I haven’t always been like this but when I was 40, I realize that there are two things. One is nobody’s responsible for your happiness except you. Nobody can dictate to you whether you’re going to be happy or not. I said, “I’m in control of my own happiness.” I had been doing a lot of reading, even going back to those times about happiness. I truly learned and believe that if you express appreciation, it makes me happier. Think about it. Every time you thank somebody, you’re usually smiling or it makes the other person smile. For me, it can be great satisfaction.
Even when a client comes in, I thank them for giving me their time so we can talk. I didn’t give them my time. I’m honored to have you give me your time. I get as much pleasure even about saying that or writing it in a note or telling somebody that. Over time, there is a lot to the idea of expressing gratitude. You as an individual can become a happier person but I didn’t realize it until it’s 40. For me, it is a lot of second nature. Hold the door open for somebody. If you see somebody putting groceries in the back of their car, help them. It takes five minutes. I assure you, nobody has ever done it for that person. You look like a hero to that person if you take that five minutes because it’s so rare still now.
It’s not that easy to do. I’ve noticed myself when I started appreciating this, not because I’m older, but I feel like the older I get the more I realize some of the things that I did or shared or whatever was back in the day. I’m like, “You learn so much from your own mistakes.” You hear other people talk about their mistakes and then you think about it and realized what was going on. That what this whole conversation gets to understand that.
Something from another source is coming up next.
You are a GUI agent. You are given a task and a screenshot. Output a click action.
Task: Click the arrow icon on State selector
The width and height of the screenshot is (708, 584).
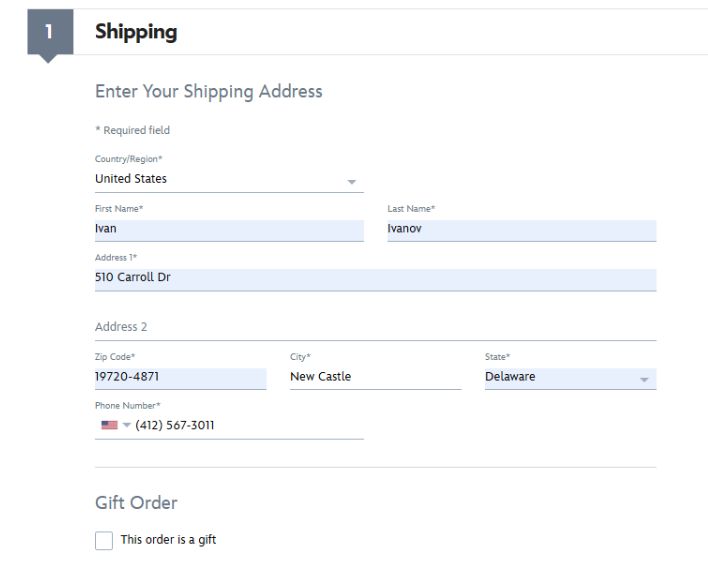click(x=644, y=379)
That’s why I love having these shows because I’m talking to all these individual people. It’s crazy the gratitude, different habits and different things that people were doing. It’s quite enjoyable.
You’re talking to people and you learn. You can’t be learning if you’re talking because when you’re talking, you’re only saying what you already know. You have to listen to learn. The only way you’re learning is either by surrounding yourself with people who are smarter than you or reading books or blogs that can shed light on different ideas. That’s how you try and stay on top of it. Some of these come later in our lives. I don’t know if I could expect my kids who are younger to have the same perspective because we realize at our age that it’s not always about us. It’s about what you can do for somebody else. That’s more pleasurable. You get more gratitude and joy by helping somebody else succeed. Even your mantra and what you talk about. Even at the gym, your greatest pleasure is helping somebody else accomplish their goals. When they accomplish it, it’s almost ten times more for you. You got more pleasure than the person who did it.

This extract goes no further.